Server-side validation is critical. Never trust client-side validation alone, as users can bypass JavaScript validation easily.

Validation	Purpose
Required fields	Ensure data completeness
Email format	Must be valid email syntax
Email uniqueness	Prevent duplicate accounts
Username uniqueness	Prevent duplicate identifiers
Password length	Minimum 8 characters for security
Password complexity	Require numbers/special characters
Password match	Confirm password typed correctly

Password Security

The Problem

Storing passwords in plain text is one of the most dangerous mistakes in web development. If the database is compromised, an attacker immediately sees every password in the system. Users who reuse passwords across services are then compromised everywhere.

The Solution: Password Hashing

Hashing is a one-way mathematical function that converts passwords into unreadable fixed-length strings. PHP provides two functions for this:

password_hash($password, PASSWORD_DEFAULT) converts a plain-text password into a hash for storage.
password_verify($plainPassword, $storedHash) checks whether a plain-text password matches a stored hash.

Key properties of hashing:

It is one-way: you cannot reverse a hash back to the original password.
Each hash is unique because PHP automatically adds a random salt.
It is intentionally slow to prevent brute-force attacks.
PHP upgrades to stronger algorithms automatically when you use PASSWORD_DEFAULT.

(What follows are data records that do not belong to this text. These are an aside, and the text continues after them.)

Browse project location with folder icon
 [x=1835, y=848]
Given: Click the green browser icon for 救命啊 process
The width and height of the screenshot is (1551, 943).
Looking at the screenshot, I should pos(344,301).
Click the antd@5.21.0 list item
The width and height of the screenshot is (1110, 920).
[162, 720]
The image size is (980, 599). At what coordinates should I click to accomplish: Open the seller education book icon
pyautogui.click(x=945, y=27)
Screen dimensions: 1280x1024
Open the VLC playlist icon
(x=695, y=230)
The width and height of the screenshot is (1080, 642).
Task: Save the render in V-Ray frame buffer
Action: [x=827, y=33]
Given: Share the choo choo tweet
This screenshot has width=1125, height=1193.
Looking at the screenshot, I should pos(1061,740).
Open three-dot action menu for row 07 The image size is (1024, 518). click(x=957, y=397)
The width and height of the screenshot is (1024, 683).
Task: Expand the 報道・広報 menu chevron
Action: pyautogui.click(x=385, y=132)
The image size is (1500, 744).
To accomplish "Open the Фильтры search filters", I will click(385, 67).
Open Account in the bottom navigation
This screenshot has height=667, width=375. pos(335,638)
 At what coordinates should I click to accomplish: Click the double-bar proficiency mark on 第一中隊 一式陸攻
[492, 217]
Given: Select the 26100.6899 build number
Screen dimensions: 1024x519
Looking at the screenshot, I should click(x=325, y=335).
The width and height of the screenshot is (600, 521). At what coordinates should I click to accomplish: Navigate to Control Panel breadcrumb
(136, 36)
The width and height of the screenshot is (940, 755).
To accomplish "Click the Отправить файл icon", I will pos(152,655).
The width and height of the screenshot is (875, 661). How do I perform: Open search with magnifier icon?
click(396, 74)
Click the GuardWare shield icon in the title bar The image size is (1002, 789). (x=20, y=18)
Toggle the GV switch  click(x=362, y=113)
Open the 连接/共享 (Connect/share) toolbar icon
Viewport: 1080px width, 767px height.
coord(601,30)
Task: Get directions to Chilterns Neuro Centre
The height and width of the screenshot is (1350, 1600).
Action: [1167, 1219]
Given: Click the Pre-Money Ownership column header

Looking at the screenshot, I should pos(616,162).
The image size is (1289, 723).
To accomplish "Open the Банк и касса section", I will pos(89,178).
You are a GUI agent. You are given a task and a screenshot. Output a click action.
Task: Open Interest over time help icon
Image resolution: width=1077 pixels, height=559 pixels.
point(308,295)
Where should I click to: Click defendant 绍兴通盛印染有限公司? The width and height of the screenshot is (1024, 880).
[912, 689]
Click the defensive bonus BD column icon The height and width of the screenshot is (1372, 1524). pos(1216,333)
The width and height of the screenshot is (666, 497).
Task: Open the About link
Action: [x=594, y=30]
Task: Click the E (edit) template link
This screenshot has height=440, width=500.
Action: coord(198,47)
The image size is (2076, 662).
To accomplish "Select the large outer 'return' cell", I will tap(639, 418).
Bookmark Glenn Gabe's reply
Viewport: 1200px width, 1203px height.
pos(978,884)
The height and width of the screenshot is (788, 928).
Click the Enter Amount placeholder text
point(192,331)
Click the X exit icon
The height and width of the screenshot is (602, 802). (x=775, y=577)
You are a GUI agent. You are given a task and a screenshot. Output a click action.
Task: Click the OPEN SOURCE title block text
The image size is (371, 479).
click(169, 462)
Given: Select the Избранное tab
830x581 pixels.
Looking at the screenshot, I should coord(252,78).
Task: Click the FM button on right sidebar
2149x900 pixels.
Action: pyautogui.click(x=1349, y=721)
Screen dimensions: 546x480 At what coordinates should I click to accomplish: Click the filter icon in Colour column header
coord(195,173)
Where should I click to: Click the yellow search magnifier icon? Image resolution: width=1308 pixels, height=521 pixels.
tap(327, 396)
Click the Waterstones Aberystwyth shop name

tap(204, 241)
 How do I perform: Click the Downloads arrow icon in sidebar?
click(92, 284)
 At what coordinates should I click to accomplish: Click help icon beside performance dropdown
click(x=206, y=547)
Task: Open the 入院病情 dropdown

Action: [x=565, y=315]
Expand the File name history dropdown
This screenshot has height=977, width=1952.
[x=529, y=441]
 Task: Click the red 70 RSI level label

For example, the password "myPassword123" might produce a hash like $2y$10$92IXUNpkjO0rOQ5byMi.Ye4oKoEa3Ro9llC/.og/at2.uheWG/igi. The original password is never stored anywhere.

Registration Flow

┌─────────────────┐
│  User fills     │
│  registration   │
│  form           │
└────────┬────────┘
         │
         ▼
┌─────────────────┐
│  Validate input │
│  - Required?    │
│  - Valid email?  │
│  - Unique?      │
│  - Strong pwd?  │
└────────┬────────┘
         │
    ┌────┴────┐
    │         │
    ▼         ▼
  Valid    Invalid
    │         │
    │         └──> Show errors,
    │              redirect back to registration form
    │
    ▼
┌─────────────────┐
│  Hash password  │
│  using bcrypt   │
└────────┬────────┘
         │
         ▼
┌─────────────────┐
│  INSERT into    │
│  users table    │
└────────┬────────┘
         │
         ▼
┌─────────────────┐
│  Redirect to    │
│  /login         │
└─────────────────┘

Database Schema

The users table needs to store identity, authentication, and authorization data:

id (INT, Primary Key, Auto-Increment)
first_name, last_name (VARCHAR) for the user’s name
username (VARCHAR, UNIQUE) for login
email (VARCHAR, UNIQUE) for login and communication
password_hash (VARCHAR 255) for the bcrypt hash
role (ENUM: ‘admin’, ‘customer’) for authorization
created_at, updated_at (DATETIME) for audit timestamps

The UNIQUE constraints on email and username prevent duplicate accounts. The password_hash column uses VARCHAR(255) because bcrypt produces hashes of about 60 characters, but 255 provides room for future algorithm upgrades.